By TYLER DASWICK
College Contributor Network
It was not until Pete Rose and I were far from the Choke-Jobs that I remembered I still had the clothespin on my nose like an idiot. I took it off and threw it into the darkness.
As we walked along I kept looking for those figures we saw on the ridge of the pit for Choke-Jobs, but I couldn't see anyone. "Are we close to the Master?" I asked my guide.
"Two stops to go," said Pete Rose.
The land before us dipped again, but my guide turned and directed me toward a rising mesa to our right. The ground here rose up into a cliff face, and for a long time Pete Rose and I walked along the edge and looked down into the valley below. Of course, it wasn't long until we were gazing upon a dense, tightly packed crowd.
"Are these the sinners?" I asked.
"No, like us, this crowd is merely an audience," said Charlie Hustle. "Notice, my companion, that which they surround."
And that's when I saw that the crowd was gathered around a boxing ring. Frayed ropes surrounded a stained, worn mat. The audience reached and strained for the ring, yelling and hollering, but the ropes were just out of reach. Who was going to fight?

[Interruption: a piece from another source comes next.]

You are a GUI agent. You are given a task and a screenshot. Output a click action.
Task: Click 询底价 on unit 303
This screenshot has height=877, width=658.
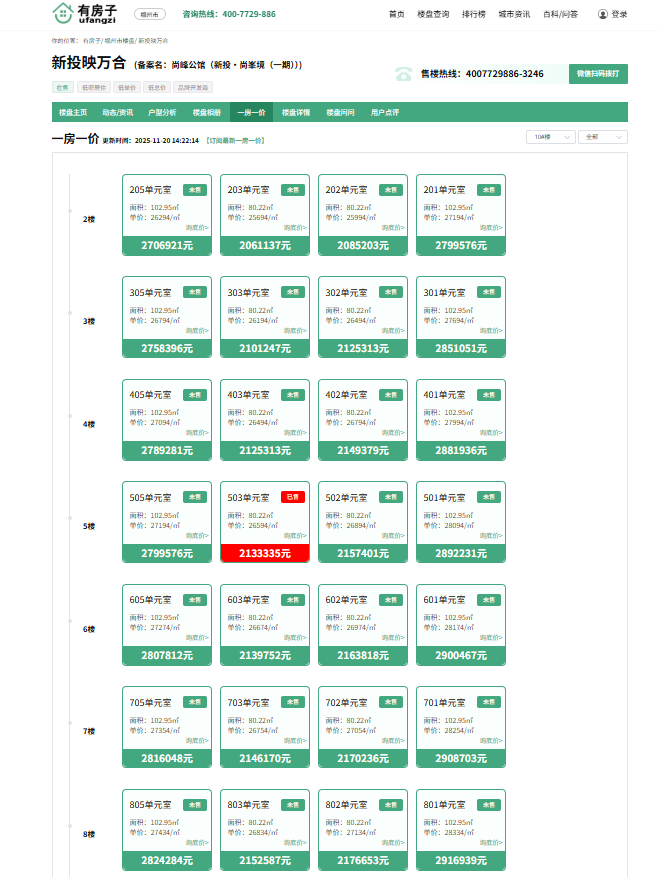click(x=295, y=330)
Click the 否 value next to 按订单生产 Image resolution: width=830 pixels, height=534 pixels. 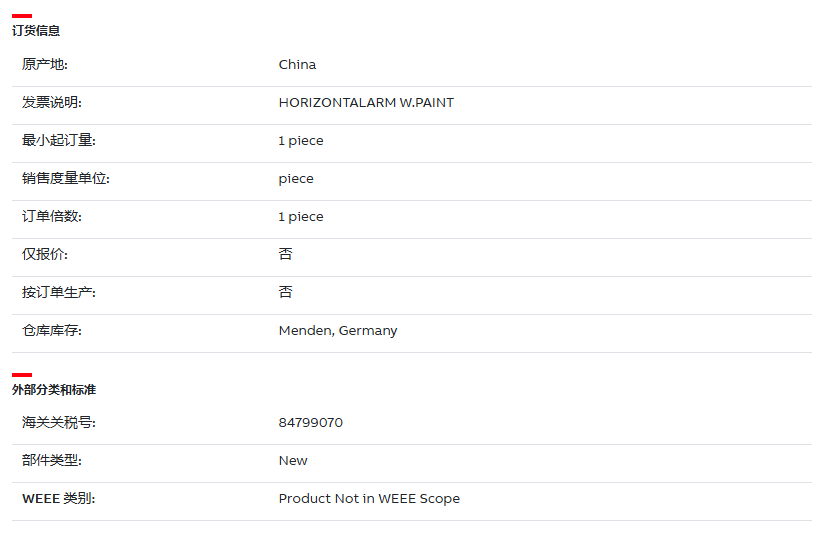pos(285,292)
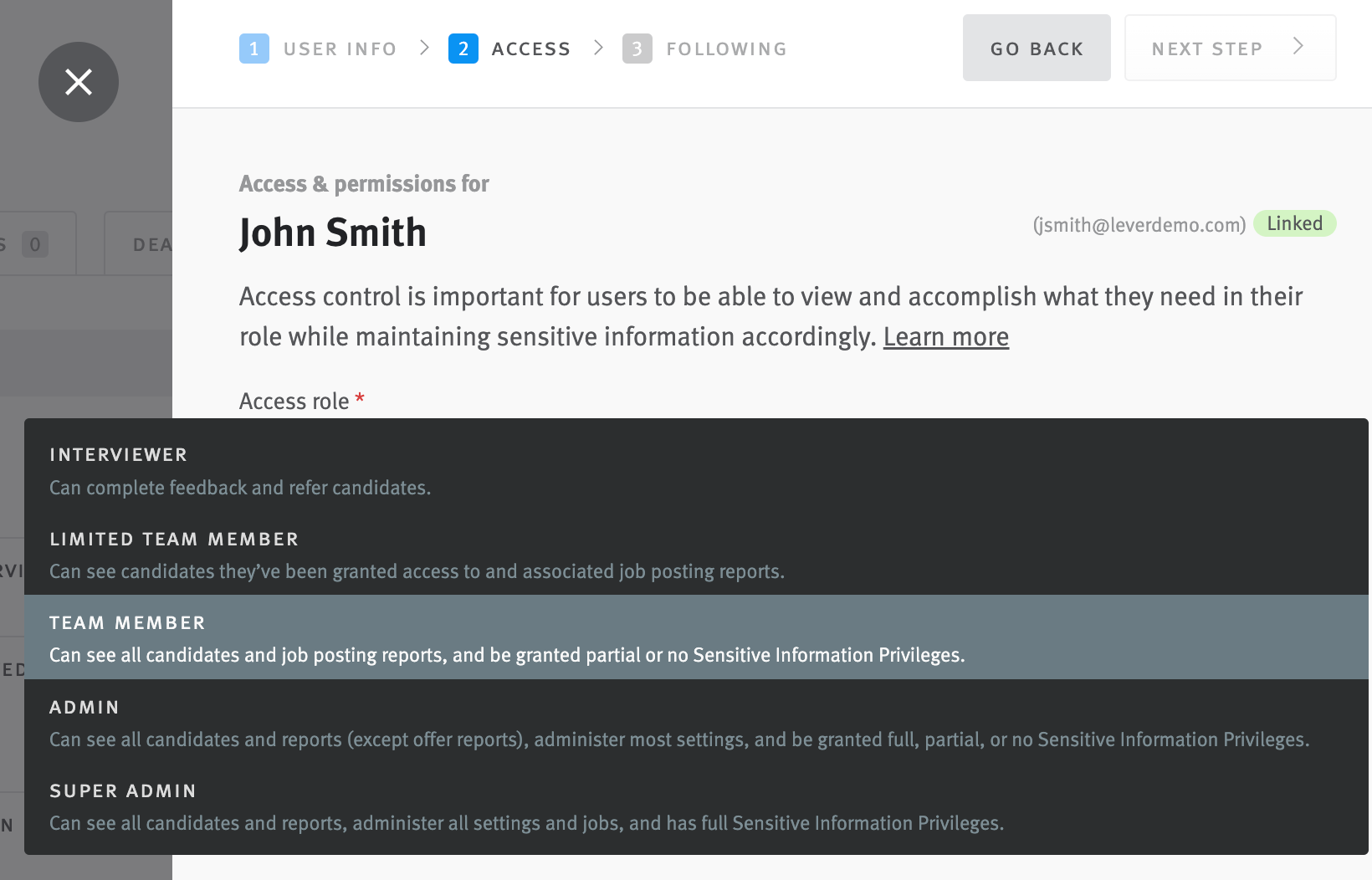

"Ladies and gentlemen," came a voice. "We really have a quality matchup here tonight."
A single spotlight illuminated an announcer's booth high above the ring. Inside sat one lone figure.
"Is that...John Madden?" I asked. Indeed, there was no mistaking the man. "How the heck did he end up here? Really seems like he'd be in Sports Heaven."
"You have to take a plane to Sports Heaven, naturally," said Pete Rose. "The Horse Trailer only comes here. Now he just kind of hangs out with us. Helps where he can."
"You all should be really excited for this one here," said John Madden. "Two of our most popular competitors will enter the ring. Put your hands together for Tim Donaghy and Jim Joyce!"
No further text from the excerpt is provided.